The zebrafish has a great potential to serve as a means to study the function of disease genes found in patient materials. We have access of large collections of biological samples from patients suffering from AD and other neurodegenerative diseases that can serve as a means to understand associations between gene variants and the risk of developing neurodegenerative diseases. Then, the functional implications of these gene variants can be tested in the zebrafish. One important gene for learning processes is ARC and therefore we performed single nucleotide (SNP) analysis of this gene in cerebrospinal fluid (CSF) from patients diagnosed with AD. The result showed that one gene variant of ARC, including a SNP in a region regulating its professing, is reducing the risk of developing AD. Unfortunately, a homologue of ARC has not yet been reported in the zebrafish, but transgenic methods will still allow for further analysis of the gene function in this model. This paper was the first one reporting a genetic association of ARC and the risk of developing a disease. (Landgren, S., von Otter, M., Nilsson S., Seibt Palmér, M., Lundvall, C., Lennart Minthon, L., Bogdanovic, N., Andreasen, N., Gustafson, D.R. Skoog, I., Wallin, A., Blennow, K., Zetterberg, H. and Kettunen P. (2012) A novel ARC gene polymorphism is associated with reduced risk of Alzheimer's disease. Journal of Neural Transmission 119(7):833-42.)

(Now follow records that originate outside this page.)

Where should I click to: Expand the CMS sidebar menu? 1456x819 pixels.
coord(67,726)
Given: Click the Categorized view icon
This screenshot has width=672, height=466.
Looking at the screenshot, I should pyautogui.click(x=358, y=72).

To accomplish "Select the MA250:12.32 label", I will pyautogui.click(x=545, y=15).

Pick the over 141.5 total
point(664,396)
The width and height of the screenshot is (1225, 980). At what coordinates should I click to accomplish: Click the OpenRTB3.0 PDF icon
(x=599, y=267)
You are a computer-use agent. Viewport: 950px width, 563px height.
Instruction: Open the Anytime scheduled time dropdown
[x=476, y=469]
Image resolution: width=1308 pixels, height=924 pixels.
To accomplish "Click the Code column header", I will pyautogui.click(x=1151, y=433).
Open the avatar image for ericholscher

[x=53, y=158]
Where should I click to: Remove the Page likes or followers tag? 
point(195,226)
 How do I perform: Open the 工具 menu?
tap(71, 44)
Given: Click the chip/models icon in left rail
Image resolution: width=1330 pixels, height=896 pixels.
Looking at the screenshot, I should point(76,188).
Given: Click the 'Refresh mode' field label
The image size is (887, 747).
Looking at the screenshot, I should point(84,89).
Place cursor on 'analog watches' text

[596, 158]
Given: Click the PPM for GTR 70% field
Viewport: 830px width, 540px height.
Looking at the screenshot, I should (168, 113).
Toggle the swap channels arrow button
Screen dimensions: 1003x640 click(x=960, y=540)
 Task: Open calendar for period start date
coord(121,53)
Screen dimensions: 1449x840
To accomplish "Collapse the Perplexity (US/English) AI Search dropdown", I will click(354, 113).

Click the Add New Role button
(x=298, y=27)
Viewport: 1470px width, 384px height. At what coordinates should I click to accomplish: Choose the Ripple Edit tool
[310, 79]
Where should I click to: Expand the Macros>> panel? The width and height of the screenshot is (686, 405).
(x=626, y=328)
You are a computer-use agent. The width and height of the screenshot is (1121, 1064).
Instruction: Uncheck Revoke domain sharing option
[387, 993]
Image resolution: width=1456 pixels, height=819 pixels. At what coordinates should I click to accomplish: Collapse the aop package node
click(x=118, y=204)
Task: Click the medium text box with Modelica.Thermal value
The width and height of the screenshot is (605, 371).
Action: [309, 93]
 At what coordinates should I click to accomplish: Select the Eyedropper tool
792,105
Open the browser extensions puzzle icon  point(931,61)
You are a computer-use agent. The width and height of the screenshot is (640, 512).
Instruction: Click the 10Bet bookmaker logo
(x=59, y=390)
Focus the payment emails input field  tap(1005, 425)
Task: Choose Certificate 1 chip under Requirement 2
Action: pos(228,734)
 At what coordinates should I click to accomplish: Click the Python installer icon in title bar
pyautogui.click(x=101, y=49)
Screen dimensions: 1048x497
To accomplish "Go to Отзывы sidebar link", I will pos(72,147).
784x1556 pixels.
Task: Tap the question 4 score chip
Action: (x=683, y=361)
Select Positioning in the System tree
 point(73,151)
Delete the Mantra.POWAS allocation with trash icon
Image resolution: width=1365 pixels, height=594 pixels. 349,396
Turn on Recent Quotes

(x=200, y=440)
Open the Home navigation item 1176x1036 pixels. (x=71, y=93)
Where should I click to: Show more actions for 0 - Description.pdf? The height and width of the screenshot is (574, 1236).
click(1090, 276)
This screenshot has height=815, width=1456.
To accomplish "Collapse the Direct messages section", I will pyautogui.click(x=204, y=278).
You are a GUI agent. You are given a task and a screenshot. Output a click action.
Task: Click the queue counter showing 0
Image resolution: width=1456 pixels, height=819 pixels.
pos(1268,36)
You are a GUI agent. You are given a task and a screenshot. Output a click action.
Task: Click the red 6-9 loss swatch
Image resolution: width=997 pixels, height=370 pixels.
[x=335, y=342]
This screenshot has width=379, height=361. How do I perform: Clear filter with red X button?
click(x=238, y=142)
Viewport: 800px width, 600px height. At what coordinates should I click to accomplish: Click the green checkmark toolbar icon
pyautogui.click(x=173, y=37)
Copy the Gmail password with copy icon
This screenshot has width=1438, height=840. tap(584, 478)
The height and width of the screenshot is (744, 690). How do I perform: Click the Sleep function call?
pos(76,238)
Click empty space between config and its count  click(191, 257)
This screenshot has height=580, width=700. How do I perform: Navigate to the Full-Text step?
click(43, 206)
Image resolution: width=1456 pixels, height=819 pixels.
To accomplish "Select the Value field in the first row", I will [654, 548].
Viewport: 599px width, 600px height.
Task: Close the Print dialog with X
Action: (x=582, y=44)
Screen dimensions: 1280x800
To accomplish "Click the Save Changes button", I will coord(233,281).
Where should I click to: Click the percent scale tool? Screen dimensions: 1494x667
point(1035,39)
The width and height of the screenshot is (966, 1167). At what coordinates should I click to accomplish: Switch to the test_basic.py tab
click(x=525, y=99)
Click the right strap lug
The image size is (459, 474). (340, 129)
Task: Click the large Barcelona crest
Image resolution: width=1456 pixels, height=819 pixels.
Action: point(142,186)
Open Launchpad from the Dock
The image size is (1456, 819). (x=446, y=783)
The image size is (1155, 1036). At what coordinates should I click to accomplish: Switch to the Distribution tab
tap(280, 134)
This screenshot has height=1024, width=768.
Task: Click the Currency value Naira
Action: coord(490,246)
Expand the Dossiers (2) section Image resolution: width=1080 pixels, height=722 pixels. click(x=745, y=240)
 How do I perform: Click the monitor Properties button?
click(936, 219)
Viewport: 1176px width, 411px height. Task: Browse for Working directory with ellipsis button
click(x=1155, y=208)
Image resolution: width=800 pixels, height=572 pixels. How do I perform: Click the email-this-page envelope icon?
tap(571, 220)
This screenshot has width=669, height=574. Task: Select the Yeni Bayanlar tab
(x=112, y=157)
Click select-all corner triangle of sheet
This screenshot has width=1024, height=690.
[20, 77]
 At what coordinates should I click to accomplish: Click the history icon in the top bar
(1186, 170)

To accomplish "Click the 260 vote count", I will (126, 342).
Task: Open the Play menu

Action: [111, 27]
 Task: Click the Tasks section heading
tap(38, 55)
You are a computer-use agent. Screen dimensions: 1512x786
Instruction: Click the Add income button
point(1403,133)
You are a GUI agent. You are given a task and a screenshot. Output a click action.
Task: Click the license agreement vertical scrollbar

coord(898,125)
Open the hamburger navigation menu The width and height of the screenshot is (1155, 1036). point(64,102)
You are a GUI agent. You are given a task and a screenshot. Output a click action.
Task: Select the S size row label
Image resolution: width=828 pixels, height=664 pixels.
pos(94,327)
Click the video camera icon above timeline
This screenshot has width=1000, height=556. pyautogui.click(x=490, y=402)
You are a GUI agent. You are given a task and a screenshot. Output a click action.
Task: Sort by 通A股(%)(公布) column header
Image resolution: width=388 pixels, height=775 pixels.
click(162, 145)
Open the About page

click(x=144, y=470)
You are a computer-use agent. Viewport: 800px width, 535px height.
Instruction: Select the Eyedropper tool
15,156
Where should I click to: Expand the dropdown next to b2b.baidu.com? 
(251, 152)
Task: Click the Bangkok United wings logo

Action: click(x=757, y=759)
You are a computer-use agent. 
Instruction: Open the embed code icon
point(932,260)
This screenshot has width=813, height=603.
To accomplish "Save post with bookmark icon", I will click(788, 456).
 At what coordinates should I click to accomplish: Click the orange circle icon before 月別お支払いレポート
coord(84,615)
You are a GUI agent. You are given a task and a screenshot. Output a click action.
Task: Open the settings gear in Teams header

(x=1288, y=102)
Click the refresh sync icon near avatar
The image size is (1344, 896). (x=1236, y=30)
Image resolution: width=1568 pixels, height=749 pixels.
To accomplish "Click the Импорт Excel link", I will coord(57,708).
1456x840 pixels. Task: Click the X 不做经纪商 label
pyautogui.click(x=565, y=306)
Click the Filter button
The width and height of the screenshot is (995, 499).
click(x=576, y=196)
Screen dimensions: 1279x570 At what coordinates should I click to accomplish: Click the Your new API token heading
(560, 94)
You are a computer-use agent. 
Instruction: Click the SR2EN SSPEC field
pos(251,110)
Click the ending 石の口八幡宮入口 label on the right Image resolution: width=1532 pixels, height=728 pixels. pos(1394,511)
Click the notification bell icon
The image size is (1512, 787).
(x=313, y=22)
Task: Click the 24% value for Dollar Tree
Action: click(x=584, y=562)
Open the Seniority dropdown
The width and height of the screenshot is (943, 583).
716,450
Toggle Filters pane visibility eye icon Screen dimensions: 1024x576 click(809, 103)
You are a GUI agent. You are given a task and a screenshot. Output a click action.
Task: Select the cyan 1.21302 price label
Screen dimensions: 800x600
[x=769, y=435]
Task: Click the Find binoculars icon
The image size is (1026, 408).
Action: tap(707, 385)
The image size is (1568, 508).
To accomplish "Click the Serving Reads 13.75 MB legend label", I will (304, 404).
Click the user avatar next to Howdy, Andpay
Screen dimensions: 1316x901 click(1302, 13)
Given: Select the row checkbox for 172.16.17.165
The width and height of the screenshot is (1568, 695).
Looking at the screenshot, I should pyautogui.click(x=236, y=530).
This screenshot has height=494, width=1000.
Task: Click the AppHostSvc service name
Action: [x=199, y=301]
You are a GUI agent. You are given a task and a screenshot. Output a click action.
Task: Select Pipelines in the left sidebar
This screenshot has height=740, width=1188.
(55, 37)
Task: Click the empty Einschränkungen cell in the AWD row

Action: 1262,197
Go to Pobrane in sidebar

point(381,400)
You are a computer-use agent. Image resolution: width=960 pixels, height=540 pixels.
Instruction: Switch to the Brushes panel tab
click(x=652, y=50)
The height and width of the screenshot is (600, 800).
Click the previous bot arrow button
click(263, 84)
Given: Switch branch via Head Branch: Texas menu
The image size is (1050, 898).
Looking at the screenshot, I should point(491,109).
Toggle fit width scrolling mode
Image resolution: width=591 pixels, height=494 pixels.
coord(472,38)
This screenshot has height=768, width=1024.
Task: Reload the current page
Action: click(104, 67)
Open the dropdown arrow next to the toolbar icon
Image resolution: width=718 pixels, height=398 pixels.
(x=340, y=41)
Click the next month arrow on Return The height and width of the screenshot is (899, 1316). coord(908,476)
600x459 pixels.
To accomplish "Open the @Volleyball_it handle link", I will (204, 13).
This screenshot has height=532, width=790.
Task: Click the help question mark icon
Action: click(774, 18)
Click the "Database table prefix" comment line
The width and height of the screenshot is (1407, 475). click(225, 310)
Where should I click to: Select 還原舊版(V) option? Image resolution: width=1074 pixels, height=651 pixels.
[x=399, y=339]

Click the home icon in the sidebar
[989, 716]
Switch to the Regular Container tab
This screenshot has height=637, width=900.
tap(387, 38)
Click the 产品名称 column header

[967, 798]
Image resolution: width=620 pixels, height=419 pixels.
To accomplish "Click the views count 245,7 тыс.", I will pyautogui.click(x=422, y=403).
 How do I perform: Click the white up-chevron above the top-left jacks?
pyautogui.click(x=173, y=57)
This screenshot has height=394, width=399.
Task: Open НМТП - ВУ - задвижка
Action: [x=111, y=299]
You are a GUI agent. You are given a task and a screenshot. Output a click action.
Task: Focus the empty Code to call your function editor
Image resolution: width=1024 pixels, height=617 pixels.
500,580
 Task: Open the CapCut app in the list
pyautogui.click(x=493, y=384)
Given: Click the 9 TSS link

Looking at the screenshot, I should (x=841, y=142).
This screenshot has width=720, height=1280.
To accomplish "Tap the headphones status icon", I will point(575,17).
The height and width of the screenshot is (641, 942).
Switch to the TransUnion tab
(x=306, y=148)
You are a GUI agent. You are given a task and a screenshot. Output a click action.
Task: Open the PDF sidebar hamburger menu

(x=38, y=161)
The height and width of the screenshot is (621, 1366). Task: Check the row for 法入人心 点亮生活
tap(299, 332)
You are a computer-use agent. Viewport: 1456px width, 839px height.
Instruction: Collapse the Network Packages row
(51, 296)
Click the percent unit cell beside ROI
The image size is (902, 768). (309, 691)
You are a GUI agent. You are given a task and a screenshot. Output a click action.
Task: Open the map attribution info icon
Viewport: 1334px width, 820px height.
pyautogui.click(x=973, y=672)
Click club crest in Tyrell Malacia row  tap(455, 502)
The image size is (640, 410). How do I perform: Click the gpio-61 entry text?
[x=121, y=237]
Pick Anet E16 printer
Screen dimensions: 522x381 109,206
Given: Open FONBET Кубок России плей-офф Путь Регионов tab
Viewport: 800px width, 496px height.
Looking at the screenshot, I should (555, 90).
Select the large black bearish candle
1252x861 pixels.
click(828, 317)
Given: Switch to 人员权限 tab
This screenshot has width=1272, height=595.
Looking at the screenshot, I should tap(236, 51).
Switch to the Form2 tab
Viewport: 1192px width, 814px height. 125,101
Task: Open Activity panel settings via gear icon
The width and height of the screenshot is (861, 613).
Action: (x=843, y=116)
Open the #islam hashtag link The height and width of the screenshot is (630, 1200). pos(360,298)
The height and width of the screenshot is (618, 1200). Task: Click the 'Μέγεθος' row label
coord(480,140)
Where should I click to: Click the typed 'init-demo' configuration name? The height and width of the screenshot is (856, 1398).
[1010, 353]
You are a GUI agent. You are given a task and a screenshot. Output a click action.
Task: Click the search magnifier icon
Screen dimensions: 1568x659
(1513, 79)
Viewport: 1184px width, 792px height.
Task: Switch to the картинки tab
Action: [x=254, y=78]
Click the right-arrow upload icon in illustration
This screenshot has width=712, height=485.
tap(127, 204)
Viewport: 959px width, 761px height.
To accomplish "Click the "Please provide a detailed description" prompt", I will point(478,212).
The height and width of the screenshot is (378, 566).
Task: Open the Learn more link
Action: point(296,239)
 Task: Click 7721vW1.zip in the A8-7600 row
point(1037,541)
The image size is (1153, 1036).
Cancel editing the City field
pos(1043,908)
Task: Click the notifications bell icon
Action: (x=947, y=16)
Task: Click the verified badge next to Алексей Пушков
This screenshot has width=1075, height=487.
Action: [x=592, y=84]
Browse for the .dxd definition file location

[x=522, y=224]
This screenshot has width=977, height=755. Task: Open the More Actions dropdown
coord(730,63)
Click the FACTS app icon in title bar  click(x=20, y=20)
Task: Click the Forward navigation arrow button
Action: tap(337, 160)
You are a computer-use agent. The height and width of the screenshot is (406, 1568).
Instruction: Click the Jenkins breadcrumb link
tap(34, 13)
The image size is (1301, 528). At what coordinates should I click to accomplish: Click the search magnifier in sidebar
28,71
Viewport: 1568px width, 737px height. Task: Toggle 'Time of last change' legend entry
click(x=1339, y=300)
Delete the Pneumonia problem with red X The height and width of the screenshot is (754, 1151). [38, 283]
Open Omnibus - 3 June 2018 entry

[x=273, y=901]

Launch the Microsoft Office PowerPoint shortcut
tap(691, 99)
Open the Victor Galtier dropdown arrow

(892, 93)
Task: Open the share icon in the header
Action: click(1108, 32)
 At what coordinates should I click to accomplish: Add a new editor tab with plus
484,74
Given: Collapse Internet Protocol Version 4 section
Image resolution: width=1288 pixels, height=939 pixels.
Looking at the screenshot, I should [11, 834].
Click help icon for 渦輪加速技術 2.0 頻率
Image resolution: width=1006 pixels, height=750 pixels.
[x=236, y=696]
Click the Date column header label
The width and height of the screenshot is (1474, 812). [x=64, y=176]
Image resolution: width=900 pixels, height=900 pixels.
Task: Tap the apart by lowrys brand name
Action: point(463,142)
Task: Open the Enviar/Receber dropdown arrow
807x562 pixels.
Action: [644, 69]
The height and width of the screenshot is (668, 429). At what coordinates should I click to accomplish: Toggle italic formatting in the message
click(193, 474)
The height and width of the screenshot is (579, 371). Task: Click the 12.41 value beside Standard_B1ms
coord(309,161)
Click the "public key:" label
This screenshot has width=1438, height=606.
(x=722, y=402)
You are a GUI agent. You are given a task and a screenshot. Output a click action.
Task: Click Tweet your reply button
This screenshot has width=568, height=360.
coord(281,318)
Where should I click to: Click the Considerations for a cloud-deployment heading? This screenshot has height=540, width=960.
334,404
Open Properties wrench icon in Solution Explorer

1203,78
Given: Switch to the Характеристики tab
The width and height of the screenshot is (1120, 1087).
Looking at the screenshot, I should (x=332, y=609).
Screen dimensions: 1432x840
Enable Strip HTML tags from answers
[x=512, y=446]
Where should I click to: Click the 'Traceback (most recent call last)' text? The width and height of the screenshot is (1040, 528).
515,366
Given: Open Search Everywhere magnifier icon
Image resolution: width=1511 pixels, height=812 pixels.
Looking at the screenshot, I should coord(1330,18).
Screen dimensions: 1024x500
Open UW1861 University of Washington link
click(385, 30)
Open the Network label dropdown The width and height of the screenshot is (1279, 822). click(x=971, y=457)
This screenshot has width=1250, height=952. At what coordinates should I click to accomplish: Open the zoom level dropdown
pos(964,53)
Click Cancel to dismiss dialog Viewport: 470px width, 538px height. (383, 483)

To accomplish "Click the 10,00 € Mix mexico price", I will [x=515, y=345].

This project shows the potential of using the zebrafish to study gene function, synaptic plasticity and behavior related to normal function and disease states. We are now developing our preparations to serve as tools for developing new therapies for CNS diseases, particularly neurodegenerative diseases. We are convinced that the zebrafish will mean a more efficient and highly cost-effective way to develop novel and better treatments for AD. This will mean that we can replace initial studies on rodents and reduce the experiments in higher vertebrates.